Il a fallu du monde pour anéantir tout un secteur de l’économie des études d’impact préalables à des travaux. Nous ne sommes pas les seuls. Par contre, nous sommes les plus massifs. Quelques écologues, dans la même misère, suffisent à détecter la présence de telle grenouille ou tel oiseau nicheur, produisent des rapports qui leur prennent six mois de travail avant de constater que les travaux ont débuté, et qu’il n’y a déjà plus d’oiseaux ni de grenouilles. Nous, quand on vient, on est parfois trente, et cela dure parfois des mois, voire des années dans quelques rares cas (le canal Seine-Nord-Europe, par exemple). On est visibles ; on est même exposés. On nous attaque sans répit. On vient nous donner des consignes absurdes de déplacer des tas de terre d’un endroit à l’autre, sans paiement supplémentaire, accompagné du Préfet pour appuyer ces décisions arbitraires.

Durant mon entretien d’embauche, j’ai conscience de tout ça. Je sais que je ne vaux rien sur le marché du travail. Il y a tellement de chômage et la branche est tellement attaquée que je prendrais même le taf au SMIC. Mais c’est encore trop. On peut encore s’offrir de me piétiner sans effort, c’est gratuit. Et on le fait presque par réflexe. Ce qu’on me crache à la tronche, c’est vraiment de l’excrétât de direction. Ça me dégoûte.
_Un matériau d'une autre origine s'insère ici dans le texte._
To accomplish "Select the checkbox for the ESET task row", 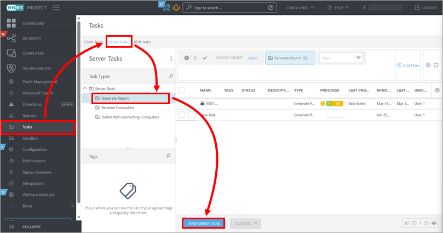I will [182, 103].
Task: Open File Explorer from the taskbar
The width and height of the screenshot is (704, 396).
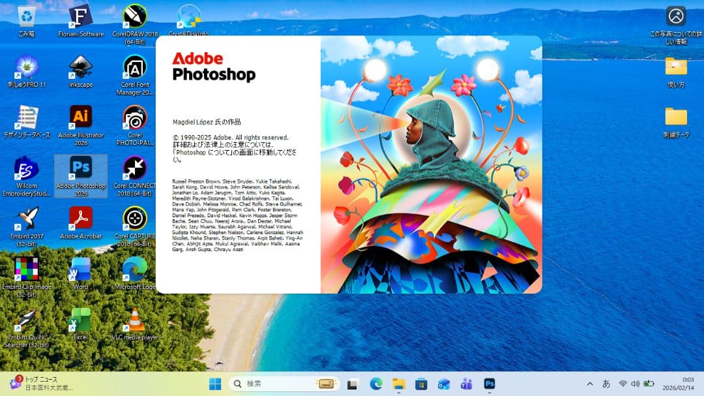Action: [x=398, y=384]
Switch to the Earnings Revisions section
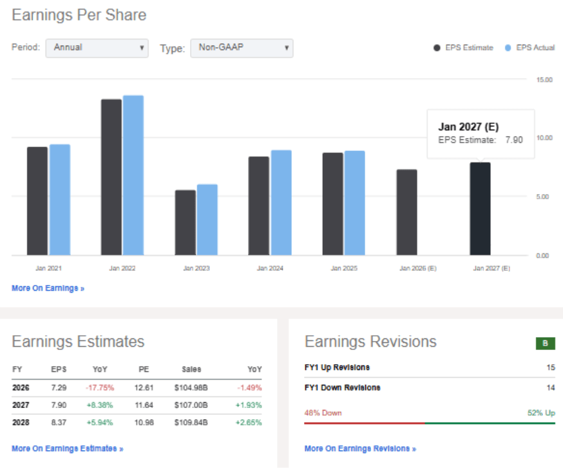563x468 pixels. tap(372, 342)
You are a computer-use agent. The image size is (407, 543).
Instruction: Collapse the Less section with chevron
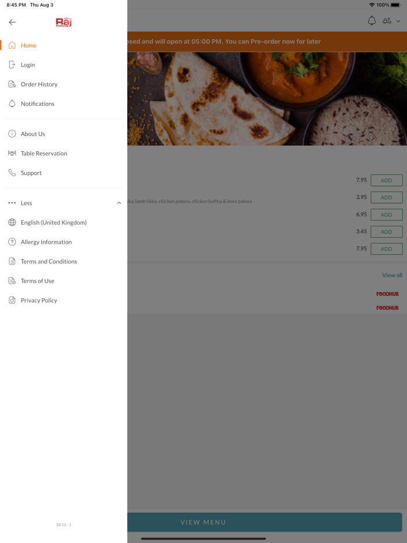(x=119, y=203)
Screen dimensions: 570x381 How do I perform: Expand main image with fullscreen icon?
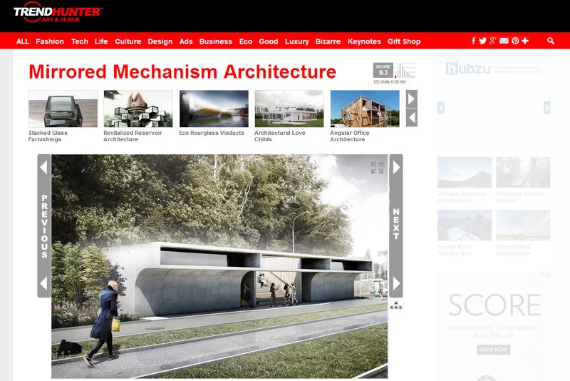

Je ne sais pas vraiment comment me positionner par rapport à tout ça : non, je ne suis pas le plus exceptionnel dans un milieu scientifique très (trop) compétitif. Très mal dégrossi au lycée industriel, j’ai dû travailler pour me mettre au niveau, professionnellement, mais aussi personnellement, dans mon adaptation à des collègues éduqués ; je me suis politisé, j’ai milité dans le travail, même si je n’étais pas syndiqué. Mais surtout je crois que je suis parti trop tard, et de trop loin.

Aujourd’hui, je me retourne sur ma carrière et je constate que pour obtenir ce que des personnes de moins de trente ans ayant un parcours plus classique, études générales, fac, master à 22 ans, ont obtenu (un CDI en archéologie voire un poste universitaire), je devrai attendre encore. Ce matin je me disais que si un jour j’ai un jardin, je ne pourrais sans doute pas voir grandir les arbres que j’y aurais planté. La précarité m’a pris mon envie d’avoir des enfants. Elle m’a pris la possibilité de me loger dignement. En fait, la précarité est tout mon rapport au travail.